Posts Tagged ‘lofi’

A 1-bit rave (with no dancing)

Hey! There's my social security number!

When in New York last month I was lucky enough to be invited to the advanced opening of Ryoji Ikeda’s mammoth video/audio installation the transfinite at the Park Avenue Armory. It’s a 40′ high screen, both imposing and overwhelming. The front side, entitled test pattern is a series of aggressive strobing black and white patterns flashing rapidly on both the screen and the floor. The ‘back’ side, both data.tron and data.scan, is a more subtle projection of a staggering amount of data, millions of digits represented in fonts no thicker than a pixel (at this scale, about 1/3″)  with individual table monitors spread throughout the room echoing parts of the data in greater detail. Both sides are augmented by a soundtrack of digital clicks and noise emanating from powerful speakers surrounding the room.

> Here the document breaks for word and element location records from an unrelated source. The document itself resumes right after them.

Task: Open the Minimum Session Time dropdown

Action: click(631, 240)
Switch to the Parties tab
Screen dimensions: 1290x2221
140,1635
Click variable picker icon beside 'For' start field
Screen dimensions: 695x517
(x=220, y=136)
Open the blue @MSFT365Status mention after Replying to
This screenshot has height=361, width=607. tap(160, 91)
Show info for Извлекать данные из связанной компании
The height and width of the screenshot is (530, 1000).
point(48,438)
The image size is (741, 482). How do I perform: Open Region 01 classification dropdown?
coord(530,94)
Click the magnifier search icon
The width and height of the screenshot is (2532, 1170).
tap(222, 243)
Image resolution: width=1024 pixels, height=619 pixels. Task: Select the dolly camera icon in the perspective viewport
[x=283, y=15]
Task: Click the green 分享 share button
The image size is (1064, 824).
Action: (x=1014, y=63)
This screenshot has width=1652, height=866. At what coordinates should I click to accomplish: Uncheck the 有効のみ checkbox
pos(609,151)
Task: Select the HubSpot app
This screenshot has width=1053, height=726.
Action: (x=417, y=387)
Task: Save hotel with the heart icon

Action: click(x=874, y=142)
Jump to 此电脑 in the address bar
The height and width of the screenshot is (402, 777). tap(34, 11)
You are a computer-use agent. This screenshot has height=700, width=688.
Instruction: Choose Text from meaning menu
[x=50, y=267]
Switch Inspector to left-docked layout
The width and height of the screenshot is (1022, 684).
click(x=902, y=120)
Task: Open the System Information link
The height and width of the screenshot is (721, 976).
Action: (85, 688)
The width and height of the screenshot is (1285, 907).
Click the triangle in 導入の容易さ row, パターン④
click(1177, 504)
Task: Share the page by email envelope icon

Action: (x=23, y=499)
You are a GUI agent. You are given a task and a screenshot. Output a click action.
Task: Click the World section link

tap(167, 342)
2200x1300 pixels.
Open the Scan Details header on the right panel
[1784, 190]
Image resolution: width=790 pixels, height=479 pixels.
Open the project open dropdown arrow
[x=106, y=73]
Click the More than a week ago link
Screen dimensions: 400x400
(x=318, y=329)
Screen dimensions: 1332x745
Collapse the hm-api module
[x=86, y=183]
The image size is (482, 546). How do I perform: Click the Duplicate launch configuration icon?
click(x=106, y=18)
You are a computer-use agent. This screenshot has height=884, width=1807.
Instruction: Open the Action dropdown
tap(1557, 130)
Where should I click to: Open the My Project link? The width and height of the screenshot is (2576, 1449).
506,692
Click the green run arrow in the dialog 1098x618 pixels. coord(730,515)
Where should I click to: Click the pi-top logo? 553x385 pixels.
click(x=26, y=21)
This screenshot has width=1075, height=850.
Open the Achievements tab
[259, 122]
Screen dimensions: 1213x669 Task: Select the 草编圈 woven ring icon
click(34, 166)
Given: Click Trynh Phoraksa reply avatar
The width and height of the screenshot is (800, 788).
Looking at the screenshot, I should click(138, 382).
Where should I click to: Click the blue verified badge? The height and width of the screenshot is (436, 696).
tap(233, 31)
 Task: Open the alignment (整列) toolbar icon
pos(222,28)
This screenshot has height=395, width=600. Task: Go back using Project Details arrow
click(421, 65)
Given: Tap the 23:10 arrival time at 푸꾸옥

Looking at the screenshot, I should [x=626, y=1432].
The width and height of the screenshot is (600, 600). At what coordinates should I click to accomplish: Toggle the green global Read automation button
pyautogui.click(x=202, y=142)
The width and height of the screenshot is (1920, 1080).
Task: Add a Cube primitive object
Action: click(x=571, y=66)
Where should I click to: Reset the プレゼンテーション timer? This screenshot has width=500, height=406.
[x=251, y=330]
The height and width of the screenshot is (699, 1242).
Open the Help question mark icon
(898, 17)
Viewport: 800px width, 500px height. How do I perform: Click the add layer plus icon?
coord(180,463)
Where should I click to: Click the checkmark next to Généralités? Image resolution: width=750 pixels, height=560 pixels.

No images or video can replicate the sensation of being in that space, one that can alternate between amazement, disorientation, discomfort, and for some sensitive folks, just plain nausea. My wife could only stay in the room for short periods of time before stepping out for a break, and she didn’t dare actually step in the central area where the projection was on the floor as well (although that may have been because she didn’t feel like taking her shoes off.) It’s an impressive battering of your senses, one that strikes a chord for a tech geek like myself, (who was inspired to pursue a career in computer graphics after seeing Star Trek II as a kid. The visual displays of information all over the bridge of the Enterprise were just spellbinding.)

The 8-bit aesthetic (possibly even 1-bit? I’m trying to remember if there were any grays on the front side at all…) and digital artifact nature of the sound track reminded me of David O’Reilly’s lovely work in the short film Please Say Something. Standing in the transfinite is what I imagine an O’Reilly character experiences when they’re very agitated. Or when they’re at a rave.